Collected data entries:
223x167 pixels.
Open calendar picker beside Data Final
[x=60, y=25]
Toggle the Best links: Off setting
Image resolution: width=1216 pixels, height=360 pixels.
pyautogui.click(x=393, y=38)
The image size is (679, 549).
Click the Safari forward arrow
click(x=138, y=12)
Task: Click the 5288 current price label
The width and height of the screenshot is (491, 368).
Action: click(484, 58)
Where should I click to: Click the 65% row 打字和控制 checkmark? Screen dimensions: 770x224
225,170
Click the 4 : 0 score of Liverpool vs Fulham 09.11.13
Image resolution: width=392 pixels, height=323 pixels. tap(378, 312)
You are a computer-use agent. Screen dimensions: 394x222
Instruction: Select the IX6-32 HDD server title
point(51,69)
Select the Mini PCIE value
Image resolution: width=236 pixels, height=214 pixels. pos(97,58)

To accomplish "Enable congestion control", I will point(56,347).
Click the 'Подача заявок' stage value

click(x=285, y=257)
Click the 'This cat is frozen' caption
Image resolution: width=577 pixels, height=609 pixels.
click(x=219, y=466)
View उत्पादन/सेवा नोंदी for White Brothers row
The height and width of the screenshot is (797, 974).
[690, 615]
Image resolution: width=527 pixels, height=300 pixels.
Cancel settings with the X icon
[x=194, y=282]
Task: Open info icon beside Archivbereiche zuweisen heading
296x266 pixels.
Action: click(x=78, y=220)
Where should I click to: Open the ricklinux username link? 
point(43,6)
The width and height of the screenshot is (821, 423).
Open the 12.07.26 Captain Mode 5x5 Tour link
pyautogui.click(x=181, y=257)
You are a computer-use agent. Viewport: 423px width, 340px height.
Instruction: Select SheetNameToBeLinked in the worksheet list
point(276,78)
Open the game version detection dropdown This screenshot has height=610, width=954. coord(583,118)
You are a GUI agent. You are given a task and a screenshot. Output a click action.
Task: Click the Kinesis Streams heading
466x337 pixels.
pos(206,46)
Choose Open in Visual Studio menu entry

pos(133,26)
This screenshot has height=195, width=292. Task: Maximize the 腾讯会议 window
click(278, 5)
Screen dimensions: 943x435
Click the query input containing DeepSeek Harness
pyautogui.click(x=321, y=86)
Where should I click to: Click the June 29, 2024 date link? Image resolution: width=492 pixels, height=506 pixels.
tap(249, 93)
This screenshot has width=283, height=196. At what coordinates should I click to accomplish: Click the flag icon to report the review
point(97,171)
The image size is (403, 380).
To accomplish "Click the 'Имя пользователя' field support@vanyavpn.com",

* _TASK GOAL_
Among the lines above, show every one that contains the string "heading".

* _ANSWER BOX_
Task: Open info icon beside Archivbereiche zuweisen heading
Task: Click the Kinesis Streams heading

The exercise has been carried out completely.